*** Opening of Data under study ***

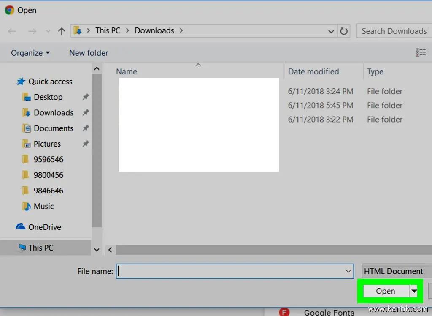Click the Search Downloads box
This screenshot has width=432, height=316.
click(394, 31)
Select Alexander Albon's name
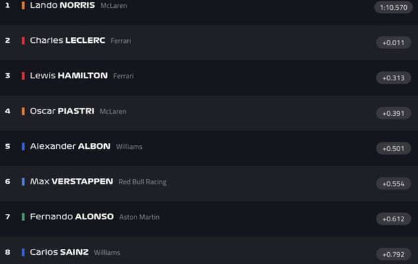 [x=70, y=146]
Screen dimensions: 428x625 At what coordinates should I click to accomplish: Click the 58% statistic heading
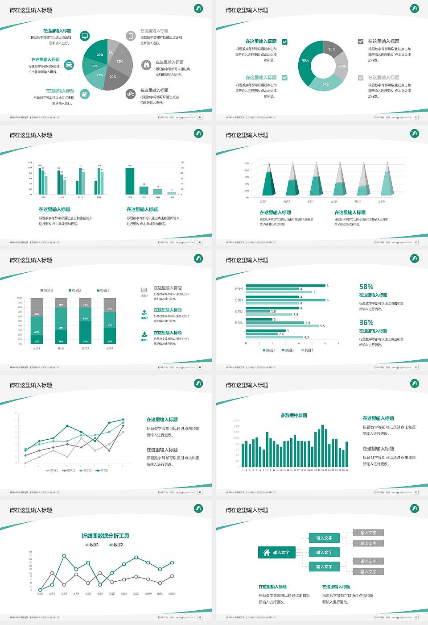point(366,287)
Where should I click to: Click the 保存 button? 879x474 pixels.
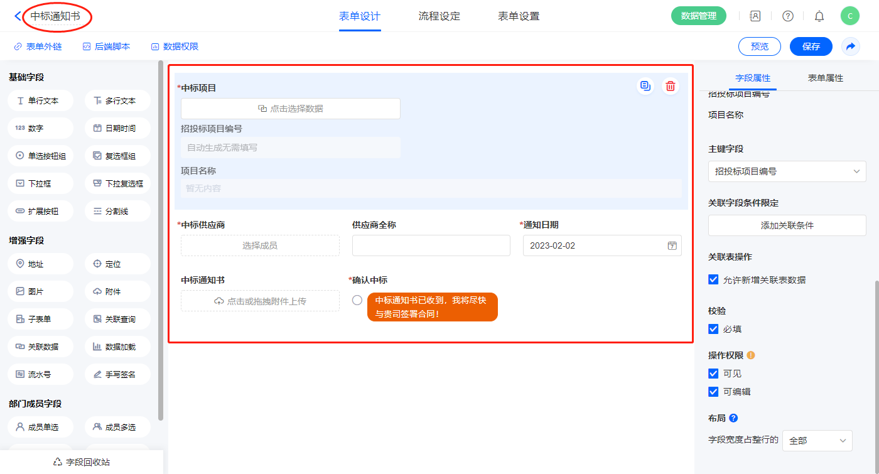click(811, 46)
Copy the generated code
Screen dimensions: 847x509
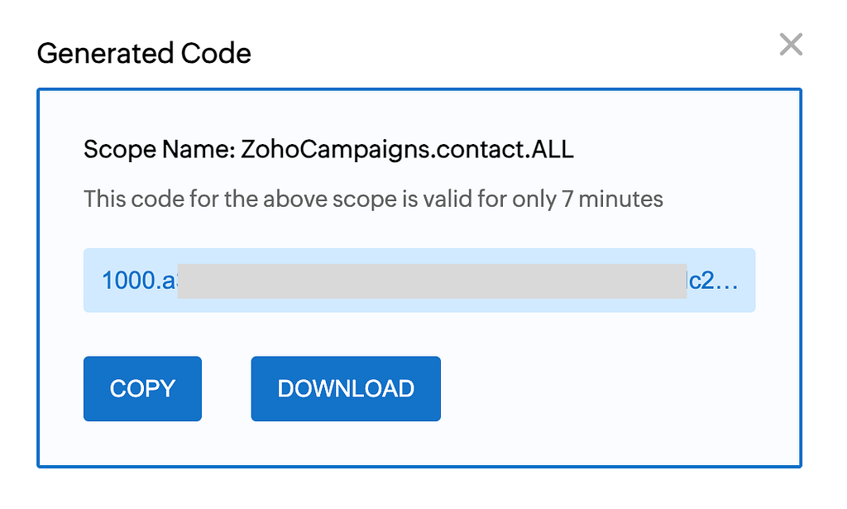tap(142, 388)
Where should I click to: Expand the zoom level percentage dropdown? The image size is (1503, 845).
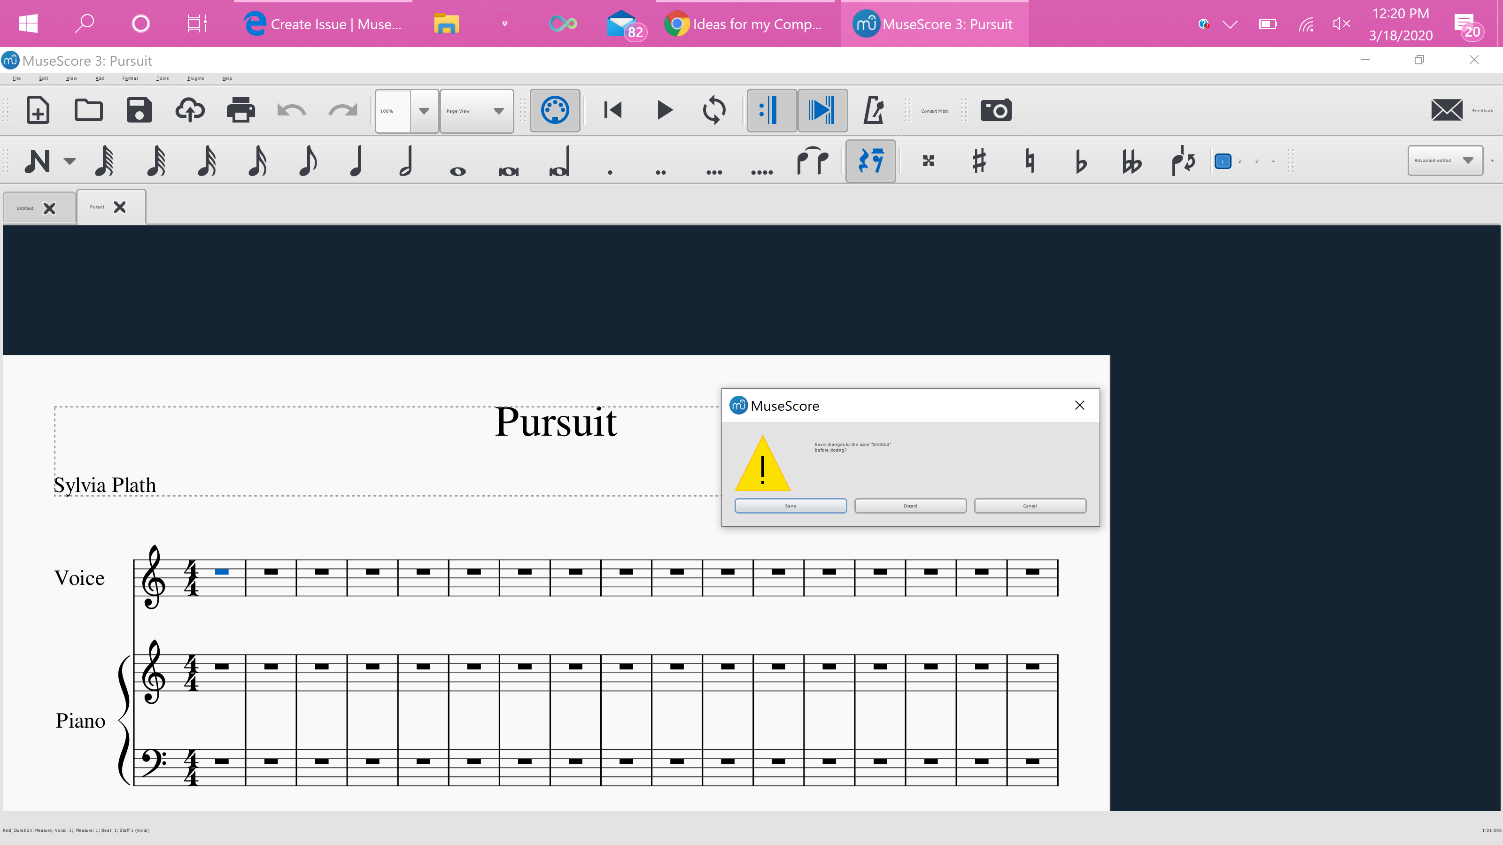(x=422, y=110)
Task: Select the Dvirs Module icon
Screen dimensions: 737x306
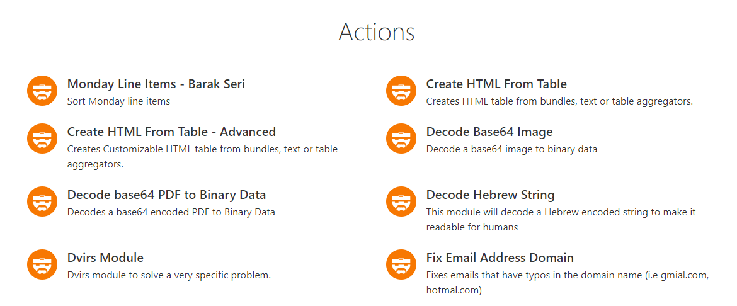Action: tap(42, 264)
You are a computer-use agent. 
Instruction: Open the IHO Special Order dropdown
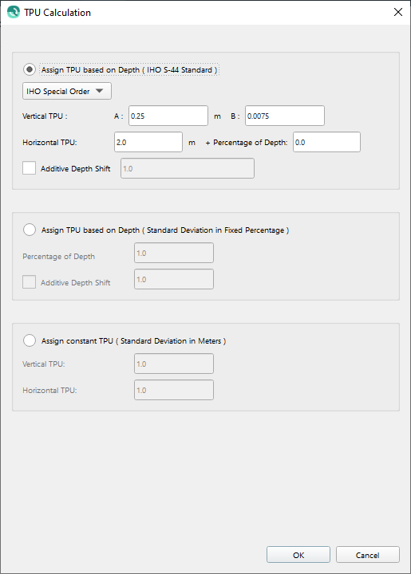(67, 91)
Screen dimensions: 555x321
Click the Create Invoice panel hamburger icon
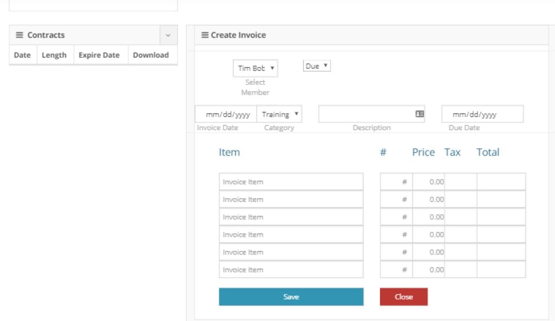point(205,35)
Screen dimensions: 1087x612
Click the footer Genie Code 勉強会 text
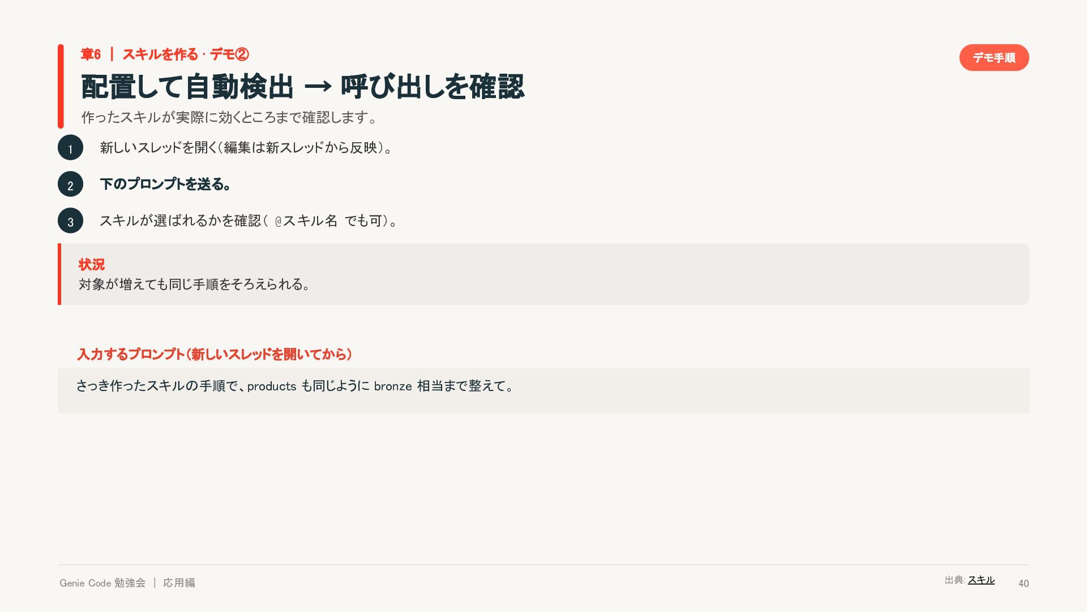102,583
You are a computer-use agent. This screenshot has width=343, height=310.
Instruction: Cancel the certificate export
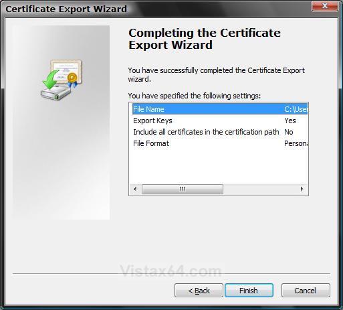pos(306,291)
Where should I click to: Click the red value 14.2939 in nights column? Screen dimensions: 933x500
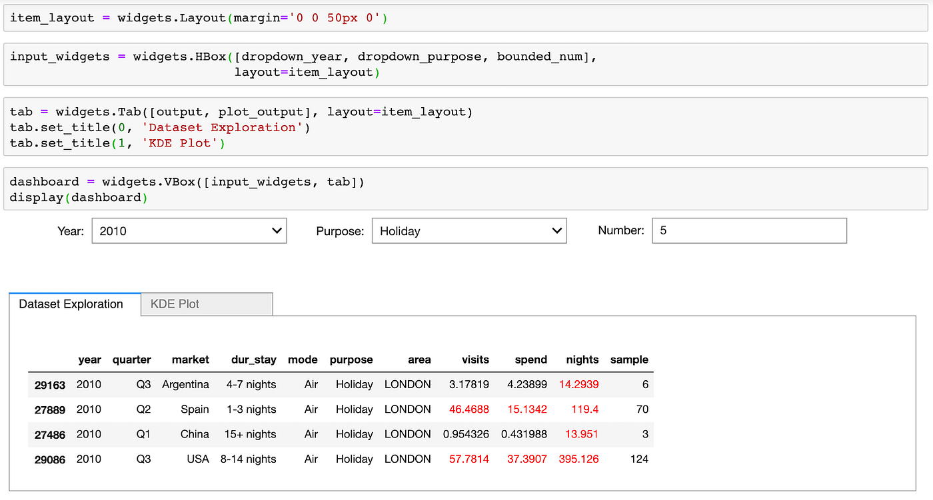[x=580, y=384]
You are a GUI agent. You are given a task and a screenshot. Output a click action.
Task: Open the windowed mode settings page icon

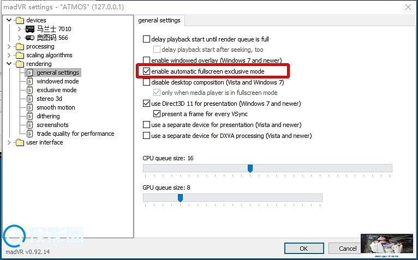tap(30, 81)
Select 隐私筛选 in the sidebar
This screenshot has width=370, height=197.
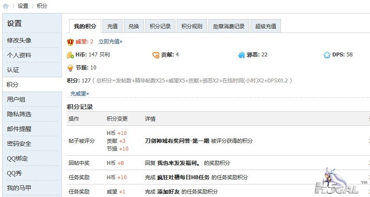(x=19, y=114)
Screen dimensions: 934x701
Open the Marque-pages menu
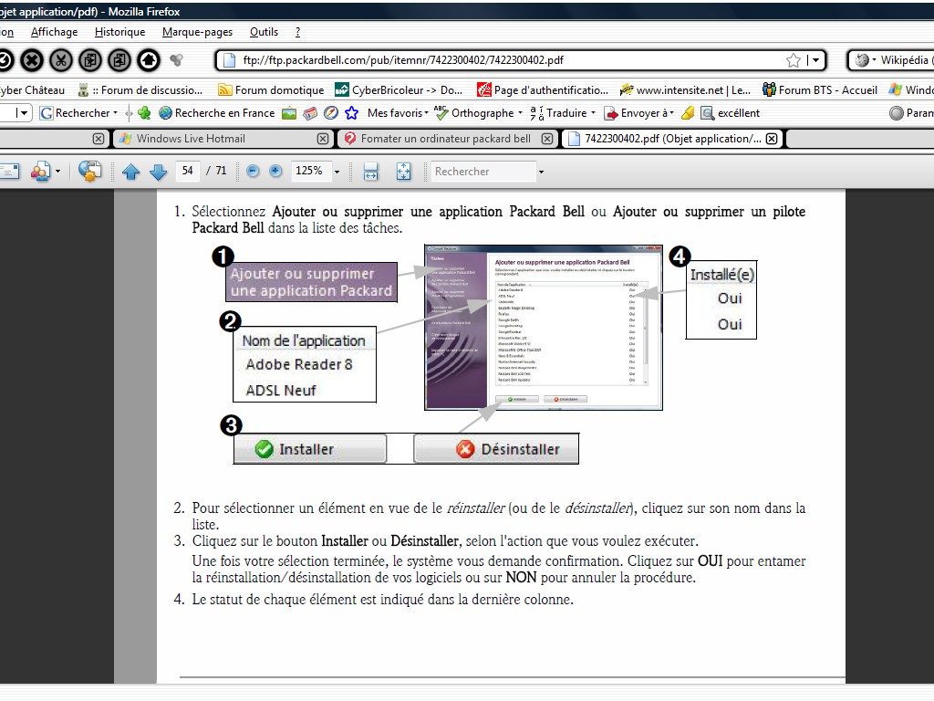coord(197,32)
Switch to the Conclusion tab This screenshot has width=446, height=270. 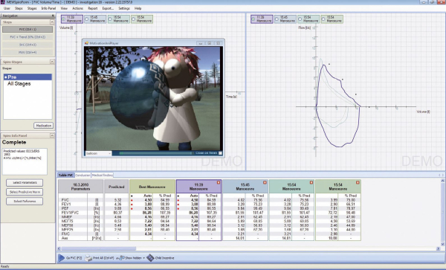(x=83, y=175)
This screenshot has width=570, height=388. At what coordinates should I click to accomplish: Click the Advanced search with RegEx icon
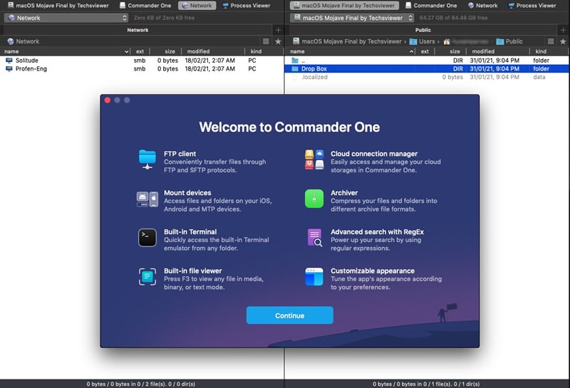click(x=314, y=238)
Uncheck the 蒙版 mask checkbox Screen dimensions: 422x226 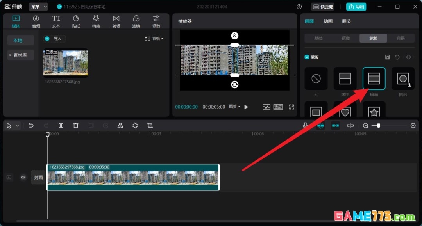tap(307, 57)
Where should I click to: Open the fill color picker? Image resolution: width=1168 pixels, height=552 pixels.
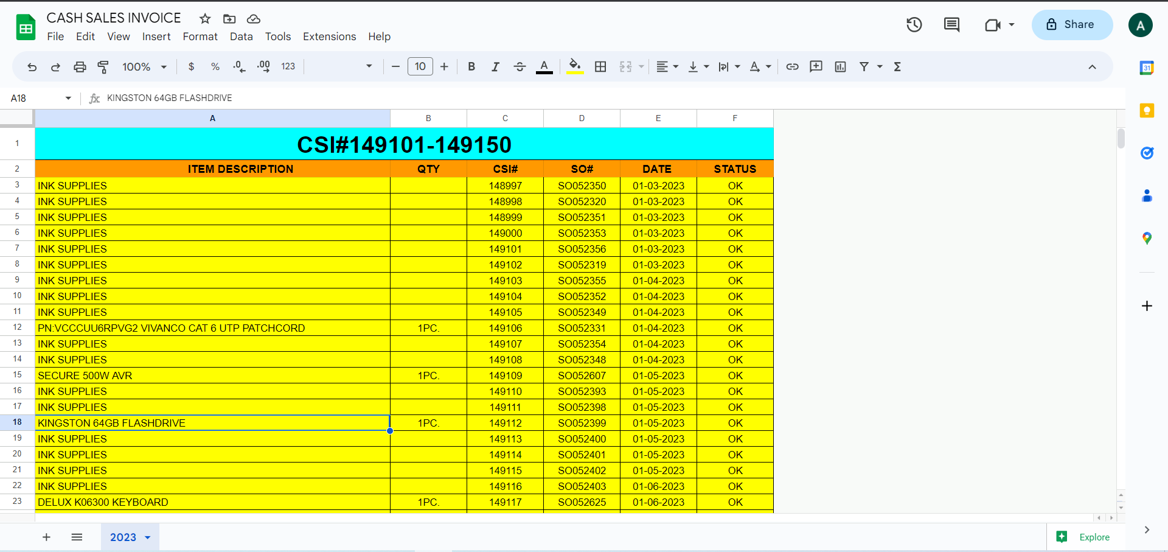(x=575, y=67)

*** Close of Data under study ***

- [Work task] Search the data above for the string "computer" and copy each line that has it.

- [Result of the exercise]
You are a computer-use agent. 
You are a computer-use agent. This screenshot has width=343, height=310.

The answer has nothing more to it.